Il y a deux ans, Ada Colau, une militante du droit au logement, et le mouvement Barcelona en Comú s’installaient à la mairie de Barcelone. Les activistes qui les ont portés au pouvoir hésitent entre impatience et compréhension face aux difficultés à mettre en œuvre les réformes.
Barcelone (Espagne), reportage
On l’a surnommée la maire « indignée » de Barcelone, nom du mouvement citoyen qui a occupé les places d’Espagne au printemps 2011 pour protester contre les politiques d’austérité et la corruption et exiger une meilleure démocratie. Deux ans après son arrivée à la tête de la capitale catalane, Ada Colau, ancienne porte-parole et fondatrice de la Plateforme des victimes du crédit hypothécaire (PAH), doit lutter constamment pour tenir ses engagements. « C’est une femme intelligente qui a même un petit côté punk. Mais sa position n’est pas facile, car elle doit composer avec un héritage politique impossible à liquider en quelques mois », dit Efraín Foglia, chercheur et membre du réseau internet autogéré Guifi.
Les objectifs de la plateforme citoyenne Barcelona en Comú (Barcelone en commun) sont ambitieux : arrêt des expulsions et création de logements sociaux, lutte contre les inégalités et la gentrification, moralisation et transparence de la vie politique. De belles promesses, qui se heurtent à une réalité politique complexe, car Ada Colau est loin d’avoir obtenu la majorité, avec seulement 11 conseillers sur 41 sièges. Dès lors, il n’est pas évident d’appliquer les réformes tant attendues, notamment sur la question du droit au logement.
La précarité des logements est indubitablement liée au tourisme

Juste à côté de la place d’Espagne se trouve le local de la Plateforme des victimes du crédit hypothécaire (PAH).
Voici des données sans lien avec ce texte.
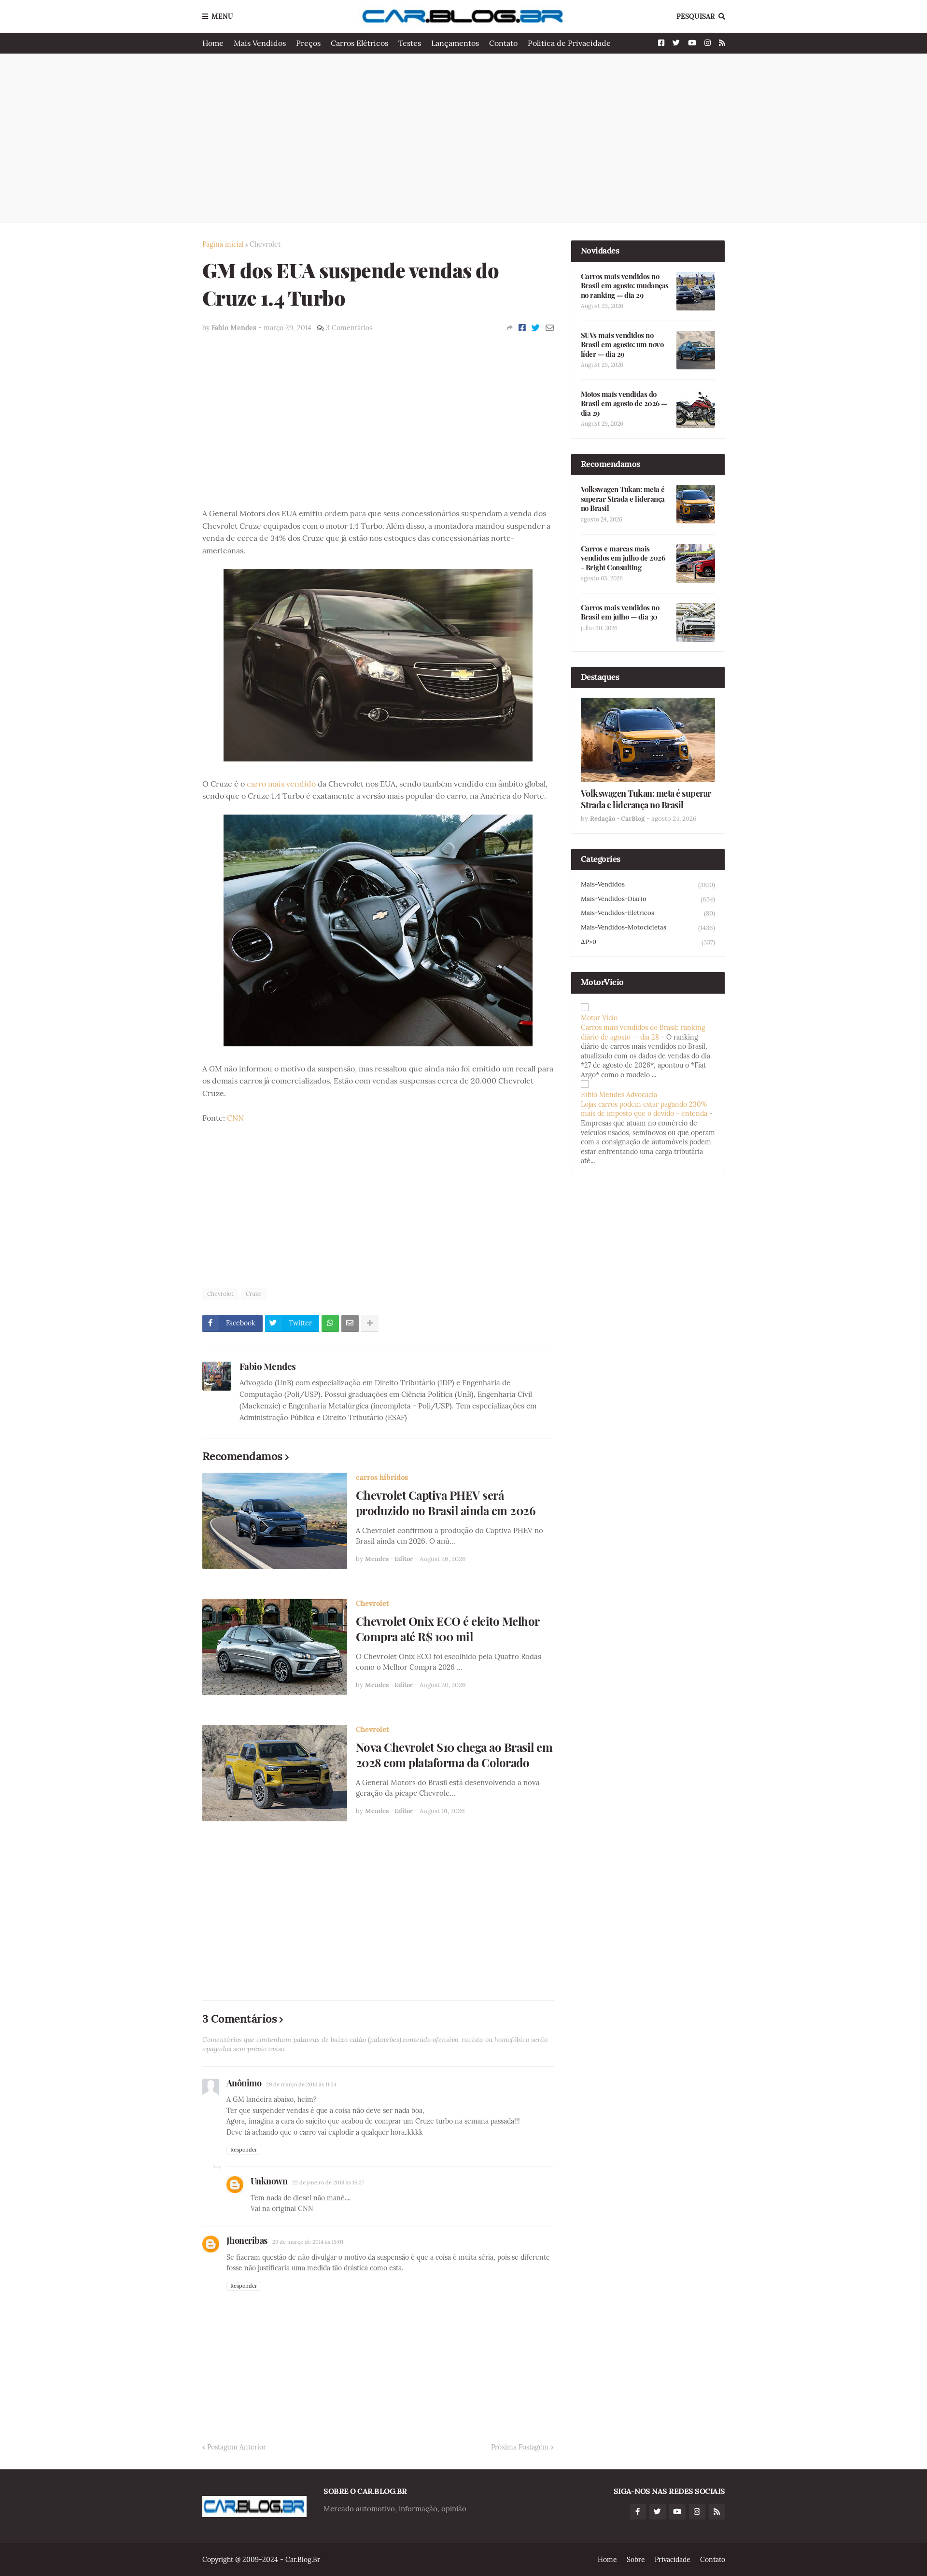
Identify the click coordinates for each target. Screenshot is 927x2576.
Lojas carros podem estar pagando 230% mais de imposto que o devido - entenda (644, 1109)
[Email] (550, 328)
Chaque lundi, entre 70 et 100 personnes s’y retrouvent pour échanger leur expérience d’une expulsion, d’un retard de paiement ou de difficultés bancaires. Si l’assemblée était à ses débuts principalement composée de propriétaires, ils sont désormais une majorité de locataires, pris à la gorge par l’inflation des loyers.

Car la spéculation n’a pas disparu malgré l’arrivée de Barcelona en Comú. En trois ans, les prix ont grimpé en moyenne de 24 % et l’administration locale ne possède pas les compétences nécessaires pour réguler les loyers, qui dépendent de l’État espagnol et de la région catalane. « Il y a eu des efforts de réalisés, notamment la mise en place d’une structure de médiation pour trouver des solutions lorsqu’une famille ne peut plus payer ses dettes », explique Carlos Macías, le porte-parole de la PAH. Il estime que 120.000 logements sociaux sont nécessaires rien qu’à Barcelone. Pour y pourvoir, la mairie a demandé un crédit de 125 millions d’euros à la Banque européenne d’investissement afin d’enrichir le parc locatif public de 18.500 appartements d’ici à dix ans. 750 appartements ont déjà été mis sur le marché ces deux dernières années. Carlos Macías croit cependant que la construction de nouveaux édifices n’est pas forcément une solution et propose plutôt de réquisitionner les logements vides : 88.000 rien qu’à Barcelone, soit 11 % du parc immobilier de la ville. La mairie fait son possible : fin 2016, quatre amendes pour un montant total de 315.000 euros ont été infligées aux propriétaires d’appartements vacants. « C’est encore trop peu et surtout très symbolique », déplore Carlos Macías.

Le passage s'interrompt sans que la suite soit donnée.